### Task requirements:
Copy the rows from the start down to the line containing "I will coord(150,183).", switching "hamburger" to "navigation" and leaving everything else unchanged.

### Exercise material:
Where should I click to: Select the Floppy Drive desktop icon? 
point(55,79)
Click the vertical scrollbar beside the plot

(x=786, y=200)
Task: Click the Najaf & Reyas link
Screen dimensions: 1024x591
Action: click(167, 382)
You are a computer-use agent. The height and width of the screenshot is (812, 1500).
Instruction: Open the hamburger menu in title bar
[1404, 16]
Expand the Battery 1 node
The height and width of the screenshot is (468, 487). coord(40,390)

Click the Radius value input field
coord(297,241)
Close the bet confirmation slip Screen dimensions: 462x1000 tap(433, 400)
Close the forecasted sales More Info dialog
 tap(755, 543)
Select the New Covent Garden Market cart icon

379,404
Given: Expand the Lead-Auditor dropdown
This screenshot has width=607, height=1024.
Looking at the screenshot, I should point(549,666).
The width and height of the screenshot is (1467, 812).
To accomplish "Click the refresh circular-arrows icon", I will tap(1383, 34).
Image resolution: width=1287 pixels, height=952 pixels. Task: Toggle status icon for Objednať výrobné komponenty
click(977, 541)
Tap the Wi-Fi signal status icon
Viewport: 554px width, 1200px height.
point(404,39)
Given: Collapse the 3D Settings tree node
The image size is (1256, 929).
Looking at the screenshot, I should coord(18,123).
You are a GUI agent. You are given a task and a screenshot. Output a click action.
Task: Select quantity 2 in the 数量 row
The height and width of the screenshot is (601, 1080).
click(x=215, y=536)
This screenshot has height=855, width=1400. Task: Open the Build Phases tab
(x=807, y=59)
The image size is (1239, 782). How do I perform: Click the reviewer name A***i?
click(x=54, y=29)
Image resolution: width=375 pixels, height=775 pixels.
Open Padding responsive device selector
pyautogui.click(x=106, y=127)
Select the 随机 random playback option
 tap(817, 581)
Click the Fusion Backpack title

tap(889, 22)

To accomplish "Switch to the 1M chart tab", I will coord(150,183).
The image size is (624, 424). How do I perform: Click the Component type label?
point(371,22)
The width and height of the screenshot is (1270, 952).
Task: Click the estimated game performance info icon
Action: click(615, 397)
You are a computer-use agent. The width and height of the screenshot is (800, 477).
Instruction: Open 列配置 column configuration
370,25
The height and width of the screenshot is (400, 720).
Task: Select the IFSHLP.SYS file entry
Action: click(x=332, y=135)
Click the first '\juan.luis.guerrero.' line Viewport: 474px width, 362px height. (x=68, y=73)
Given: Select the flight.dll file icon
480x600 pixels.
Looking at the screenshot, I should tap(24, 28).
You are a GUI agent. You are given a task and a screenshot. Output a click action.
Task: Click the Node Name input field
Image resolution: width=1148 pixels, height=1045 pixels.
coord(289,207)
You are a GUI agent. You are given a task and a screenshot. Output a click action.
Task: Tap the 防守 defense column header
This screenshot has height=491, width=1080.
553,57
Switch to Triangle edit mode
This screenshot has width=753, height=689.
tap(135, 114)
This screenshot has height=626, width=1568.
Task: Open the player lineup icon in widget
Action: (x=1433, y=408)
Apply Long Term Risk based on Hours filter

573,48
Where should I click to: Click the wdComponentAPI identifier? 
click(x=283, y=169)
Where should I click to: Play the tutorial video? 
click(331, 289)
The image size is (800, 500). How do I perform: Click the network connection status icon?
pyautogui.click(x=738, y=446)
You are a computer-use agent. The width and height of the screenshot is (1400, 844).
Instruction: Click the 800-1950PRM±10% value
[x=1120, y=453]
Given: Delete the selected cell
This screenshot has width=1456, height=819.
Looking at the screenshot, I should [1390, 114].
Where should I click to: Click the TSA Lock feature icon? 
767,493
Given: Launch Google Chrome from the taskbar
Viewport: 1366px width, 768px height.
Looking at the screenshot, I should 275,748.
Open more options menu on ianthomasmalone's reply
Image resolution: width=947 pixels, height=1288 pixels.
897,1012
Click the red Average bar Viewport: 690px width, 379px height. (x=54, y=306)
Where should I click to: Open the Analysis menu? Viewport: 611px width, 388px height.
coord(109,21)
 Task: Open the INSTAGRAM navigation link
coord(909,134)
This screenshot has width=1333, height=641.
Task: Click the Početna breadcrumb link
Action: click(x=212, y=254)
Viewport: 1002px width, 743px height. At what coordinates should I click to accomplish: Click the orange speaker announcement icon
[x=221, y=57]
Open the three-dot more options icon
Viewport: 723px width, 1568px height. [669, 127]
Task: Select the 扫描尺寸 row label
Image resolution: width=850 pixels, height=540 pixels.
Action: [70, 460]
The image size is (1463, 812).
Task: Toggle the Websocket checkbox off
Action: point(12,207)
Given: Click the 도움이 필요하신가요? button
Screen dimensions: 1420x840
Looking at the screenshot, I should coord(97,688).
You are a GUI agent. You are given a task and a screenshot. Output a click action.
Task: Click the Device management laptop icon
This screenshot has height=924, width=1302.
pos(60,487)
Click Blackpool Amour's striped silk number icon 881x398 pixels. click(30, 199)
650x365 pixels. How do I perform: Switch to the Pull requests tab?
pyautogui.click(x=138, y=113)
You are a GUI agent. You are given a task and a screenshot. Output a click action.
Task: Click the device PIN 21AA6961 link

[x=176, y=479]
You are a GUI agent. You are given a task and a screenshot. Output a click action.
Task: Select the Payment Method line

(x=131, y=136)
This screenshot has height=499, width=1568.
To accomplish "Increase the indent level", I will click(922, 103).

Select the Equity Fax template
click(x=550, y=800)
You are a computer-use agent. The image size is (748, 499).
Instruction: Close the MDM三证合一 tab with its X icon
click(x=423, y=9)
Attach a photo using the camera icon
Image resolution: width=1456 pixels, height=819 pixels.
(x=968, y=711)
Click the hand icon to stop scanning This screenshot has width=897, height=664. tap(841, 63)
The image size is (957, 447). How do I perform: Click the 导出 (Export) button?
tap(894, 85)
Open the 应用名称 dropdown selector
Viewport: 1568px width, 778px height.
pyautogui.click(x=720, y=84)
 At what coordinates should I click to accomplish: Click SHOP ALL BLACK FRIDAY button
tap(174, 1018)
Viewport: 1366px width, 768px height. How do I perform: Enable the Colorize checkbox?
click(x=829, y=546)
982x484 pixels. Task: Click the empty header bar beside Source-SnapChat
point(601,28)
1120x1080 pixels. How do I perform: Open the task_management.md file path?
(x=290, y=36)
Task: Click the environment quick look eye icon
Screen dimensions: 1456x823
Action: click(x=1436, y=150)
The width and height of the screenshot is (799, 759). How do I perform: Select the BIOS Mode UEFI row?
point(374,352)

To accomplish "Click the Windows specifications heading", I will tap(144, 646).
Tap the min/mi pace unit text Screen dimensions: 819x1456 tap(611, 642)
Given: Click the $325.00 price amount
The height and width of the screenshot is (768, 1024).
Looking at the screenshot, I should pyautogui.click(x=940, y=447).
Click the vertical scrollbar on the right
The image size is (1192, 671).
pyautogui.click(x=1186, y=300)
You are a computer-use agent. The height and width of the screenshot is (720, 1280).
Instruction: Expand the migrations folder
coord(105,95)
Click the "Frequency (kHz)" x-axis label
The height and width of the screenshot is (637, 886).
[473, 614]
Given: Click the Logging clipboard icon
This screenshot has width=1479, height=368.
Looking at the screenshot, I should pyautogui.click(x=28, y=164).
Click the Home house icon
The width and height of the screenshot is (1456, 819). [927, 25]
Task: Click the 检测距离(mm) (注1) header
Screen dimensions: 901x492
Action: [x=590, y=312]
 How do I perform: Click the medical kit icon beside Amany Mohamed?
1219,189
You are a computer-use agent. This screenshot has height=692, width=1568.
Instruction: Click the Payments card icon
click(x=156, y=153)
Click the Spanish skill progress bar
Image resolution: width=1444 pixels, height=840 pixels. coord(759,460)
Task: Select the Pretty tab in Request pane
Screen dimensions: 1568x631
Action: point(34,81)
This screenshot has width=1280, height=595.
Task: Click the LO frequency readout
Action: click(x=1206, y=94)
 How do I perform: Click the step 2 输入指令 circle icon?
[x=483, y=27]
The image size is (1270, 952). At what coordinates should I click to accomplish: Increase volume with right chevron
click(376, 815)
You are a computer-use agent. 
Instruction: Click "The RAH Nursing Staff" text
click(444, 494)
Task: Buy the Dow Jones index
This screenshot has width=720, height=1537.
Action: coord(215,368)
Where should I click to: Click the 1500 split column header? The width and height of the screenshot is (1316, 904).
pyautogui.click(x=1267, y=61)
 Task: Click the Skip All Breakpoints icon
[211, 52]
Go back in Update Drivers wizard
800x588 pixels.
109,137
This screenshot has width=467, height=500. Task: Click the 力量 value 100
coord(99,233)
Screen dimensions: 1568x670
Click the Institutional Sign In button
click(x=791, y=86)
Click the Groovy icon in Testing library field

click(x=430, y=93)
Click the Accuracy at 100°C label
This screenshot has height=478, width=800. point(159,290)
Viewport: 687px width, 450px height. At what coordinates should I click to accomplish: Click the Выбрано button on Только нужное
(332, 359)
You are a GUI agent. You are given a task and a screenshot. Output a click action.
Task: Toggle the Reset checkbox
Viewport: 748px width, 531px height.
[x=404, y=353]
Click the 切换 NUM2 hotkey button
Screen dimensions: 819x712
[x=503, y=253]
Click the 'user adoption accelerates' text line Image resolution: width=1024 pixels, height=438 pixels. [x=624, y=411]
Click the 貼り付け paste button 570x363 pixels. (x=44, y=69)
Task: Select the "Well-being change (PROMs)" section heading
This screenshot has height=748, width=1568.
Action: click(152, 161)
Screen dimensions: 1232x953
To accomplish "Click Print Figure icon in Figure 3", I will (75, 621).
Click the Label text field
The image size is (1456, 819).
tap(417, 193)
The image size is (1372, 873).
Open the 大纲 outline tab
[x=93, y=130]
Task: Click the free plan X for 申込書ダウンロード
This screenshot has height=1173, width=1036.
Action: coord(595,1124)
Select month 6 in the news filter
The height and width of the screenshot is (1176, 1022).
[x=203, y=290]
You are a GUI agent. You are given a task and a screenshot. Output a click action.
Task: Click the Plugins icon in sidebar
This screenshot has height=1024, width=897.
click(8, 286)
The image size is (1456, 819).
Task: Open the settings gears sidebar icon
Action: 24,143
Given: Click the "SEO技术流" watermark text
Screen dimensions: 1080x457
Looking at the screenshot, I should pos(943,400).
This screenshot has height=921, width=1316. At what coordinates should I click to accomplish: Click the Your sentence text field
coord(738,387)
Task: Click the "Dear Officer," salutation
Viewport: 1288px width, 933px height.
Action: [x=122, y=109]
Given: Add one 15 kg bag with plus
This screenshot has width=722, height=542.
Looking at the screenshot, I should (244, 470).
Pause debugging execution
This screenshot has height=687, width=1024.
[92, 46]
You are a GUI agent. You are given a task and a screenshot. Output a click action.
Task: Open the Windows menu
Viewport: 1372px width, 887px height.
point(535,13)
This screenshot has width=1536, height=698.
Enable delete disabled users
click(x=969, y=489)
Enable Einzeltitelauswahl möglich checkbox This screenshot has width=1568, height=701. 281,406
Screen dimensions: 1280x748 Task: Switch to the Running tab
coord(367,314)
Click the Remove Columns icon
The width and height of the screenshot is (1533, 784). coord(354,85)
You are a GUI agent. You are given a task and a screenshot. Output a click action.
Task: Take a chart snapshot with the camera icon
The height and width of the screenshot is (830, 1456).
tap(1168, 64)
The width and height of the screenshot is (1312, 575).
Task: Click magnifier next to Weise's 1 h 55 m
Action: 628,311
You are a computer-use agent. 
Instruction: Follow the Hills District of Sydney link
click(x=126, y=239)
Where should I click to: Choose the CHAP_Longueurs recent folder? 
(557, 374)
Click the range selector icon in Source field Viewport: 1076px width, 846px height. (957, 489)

### Exercise output:
Where should I click to: Select the Floppy Drive desktop icon? 
point(55,79)
Click the vertical scrollbar beside the plot

(x=786, y=200)
Task: Click the Najaf & Reyas link
Screen dimensions: 1024x591
Action: click(167, 382)
You are a computer-use agent. The height and width of the screenshot is (812, 1500).
Instruction: Open the navigation menu in title bar
[1404, 16]
Expand the Battery 1 node
The height and width of the screenshot is (468, 487). coord(40,390)

Click the Radius value input field
coord(297,241)
Close the bet confirmation slip Screen dimensions: 462x1000 tap(433, 400)
Close the forecasted sales More Info dialog
 tap(755, 543)
Select the New Covent Garden Market cart icon

379,404
Given: Expand the Lead-Auditor dropdown
This screenshot has width=607, height=1024.
Looking at the screenshot, I should point(549,666).
The width and height of the screenshot is (1467, 812).
To accomplish "Click the refresh circular-arrows icon", I will tap(1383, 34).
Image resolution: width=1287 pixels, height=952 pixels. Task: Toggle status icon for Objednať výrobné komponenty
click(977, 541)
Tap the Wi-Fi signal status icon
Viewport: 554px width, 1200px height.
point(404,39)
Given: Collapse the 3D Settings tree node
The image size is (1256, 929).
Looking at the screenshot, I should coord(18,123).
You are a GUI agent. You are given a task and a screenshot. Output a click action.
Task: Select quantity 2 in the 数量 row
The height and width of the screenshot is (601, 1080).
click(x=215, y=536)
This screenshot has height=855, width=1400. Task: Open the Build Phases tab
(x=807, y=59)
The image size is (1239, 782). How do I perform: Click the reviewer name A***i?
click(x=54, y=29)
Image resolution: width=375 pixels, height=775 pixels.
Open Padding responsive device selector
pyautogui.click(x=106, y=127)
Select the 随机 random playback option
 tap(817, 581)
Click the Fusion Backpack title

tap(889, 22)

To accomplish "Switch to the 1M chart tab", I will coord(150,183).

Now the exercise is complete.